The Club has 12 students in primary and high school grades who we sponsor to attend school.
They and some parents came to have afternoon tea with us at the hotel. We had a bag of school items and fun items for each student. The bags were kindly made by the BHS Auxiliary ladies.
We had the most inspiring visit to a safe house which is run as a charitable organisation by Sonja and her husband Gino.
All the children who attend the programs come from disadvantaged homes or for a variety of reasons are not safe at home. The programs offered are pre school and after school care where children are either dropped off and collected from the safe house or an agreed meeting place. There were 50 children of a range of ages when we visited. The organisation also provides an outreach service to a number of families who are visited monthly. Thirty men over sixty also attend a regular health clinic at the safe house.
We donated sporting goods, games, soft toys, clothes and a care package of food.
Today we visited an orphanage called Caleb House, which provides a caring environment for up to 20 young people, usually boys, at a time. Currently young people are aged from 9 months to 20 years old. Their education is predominantly at vocational school while a couple are aiming for an academic career. There was a fire recently which destroyed a store room and one of the dormitories.
We donated clothes, footwear, towels, sheets, pillows, food and sporting goods.
The lady (Oma) who lives in this home has a grandson permanently living with her and her husband who has a mental illness.
We painted two rooms inside the house, the outside, hung new curtains and repaired a step into the garden. We are also arranging for the front windows, kitchen window and doors to be replaced.
We were very proud to have our Indonesian friends Mey, Danny and Michael working with us.

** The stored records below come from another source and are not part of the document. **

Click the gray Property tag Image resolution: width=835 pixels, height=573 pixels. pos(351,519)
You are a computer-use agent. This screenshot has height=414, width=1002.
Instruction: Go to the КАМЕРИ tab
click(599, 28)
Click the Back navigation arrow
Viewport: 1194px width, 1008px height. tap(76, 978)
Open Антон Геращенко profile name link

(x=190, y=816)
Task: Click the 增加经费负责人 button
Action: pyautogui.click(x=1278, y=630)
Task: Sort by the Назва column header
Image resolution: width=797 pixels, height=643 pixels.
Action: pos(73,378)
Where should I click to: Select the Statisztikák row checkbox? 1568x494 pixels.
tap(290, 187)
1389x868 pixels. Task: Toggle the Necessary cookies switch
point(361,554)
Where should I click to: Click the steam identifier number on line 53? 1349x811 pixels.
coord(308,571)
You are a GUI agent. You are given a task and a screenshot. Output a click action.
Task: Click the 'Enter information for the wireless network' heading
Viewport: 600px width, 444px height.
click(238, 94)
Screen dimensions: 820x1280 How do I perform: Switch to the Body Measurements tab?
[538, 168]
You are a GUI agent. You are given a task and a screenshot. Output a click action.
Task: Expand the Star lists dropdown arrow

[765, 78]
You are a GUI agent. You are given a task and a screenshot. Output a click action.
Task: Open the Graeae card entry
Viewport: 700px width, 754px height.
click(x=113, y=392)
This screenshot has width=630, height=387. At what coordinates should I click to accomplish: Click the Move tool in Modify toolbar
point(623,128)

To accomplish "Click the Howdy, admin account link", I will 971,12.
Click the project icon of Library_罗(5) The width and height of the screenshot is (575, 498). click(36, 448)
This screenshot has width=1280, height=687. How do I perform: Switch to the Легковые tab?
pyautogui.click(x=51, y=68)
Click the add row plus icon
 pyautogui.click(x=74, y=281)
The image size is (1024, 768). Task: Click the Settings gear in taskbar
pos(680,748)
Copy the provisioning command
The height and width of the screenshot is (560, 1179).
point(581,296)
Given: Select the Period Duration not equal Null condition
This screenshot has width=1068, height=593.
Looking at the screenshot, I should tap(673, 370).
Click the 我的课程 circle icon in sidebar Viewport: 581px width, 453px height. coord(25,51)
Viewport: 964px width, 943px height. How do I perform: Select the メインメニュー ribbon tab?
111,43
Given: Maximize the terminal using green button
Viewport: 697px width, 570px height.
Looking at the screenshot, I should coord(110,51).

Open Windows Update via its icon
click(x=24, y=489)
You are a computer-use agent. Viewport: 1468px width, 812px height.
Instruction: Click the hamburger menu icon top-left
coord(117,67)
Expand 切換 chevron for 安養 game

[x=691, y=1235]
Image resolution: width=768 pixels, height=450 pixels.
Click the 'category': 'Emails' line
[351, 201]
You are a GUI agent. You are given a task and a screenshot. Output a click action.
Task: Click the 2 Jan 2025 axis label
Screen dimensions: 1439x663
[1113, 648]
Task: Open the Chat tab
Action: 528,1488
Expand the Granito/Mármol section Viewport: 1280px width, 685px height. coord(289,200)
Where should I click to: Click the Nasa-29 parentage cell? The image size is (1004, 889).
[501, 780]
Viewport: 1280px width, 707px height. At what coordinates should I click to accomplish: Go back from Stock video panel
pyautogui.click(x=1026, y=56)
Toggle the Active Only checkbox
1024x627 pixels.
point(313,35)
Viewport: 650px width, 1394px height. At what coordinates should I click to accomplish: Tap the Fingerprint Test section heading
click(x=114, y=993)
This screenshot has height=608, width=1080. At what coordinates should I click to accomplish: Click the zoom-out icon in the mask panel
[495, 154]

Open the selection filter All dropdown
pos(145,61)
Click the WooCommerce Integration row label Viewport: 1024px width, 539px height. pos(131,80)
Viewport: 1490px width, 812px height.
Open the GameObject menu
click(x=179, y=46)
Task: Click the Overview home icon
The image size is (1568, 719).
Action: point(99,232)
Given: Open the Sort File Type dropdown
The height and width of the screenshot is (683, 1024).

First order of the day was a site inspection, followed by a trip to the hardware store.
While some people went to the hardware store those who stayed behind played with the children.
The finished product!
It was a great honour to be invited to attend the Mayor’s official Ambon Day dinner.
We visited the sacred eels of Waai today. The ability to be an ‘eel whisperer’ is a special skill of one family. It is usually passed from father to son and today we saw the first female member of the family calling the eels.
The eels are enticed out from their homes under the bank with an egg. Once on show the eel whisperer can pick them up and hold for people to pat. It is apparently very good luck to touch the slimy skin.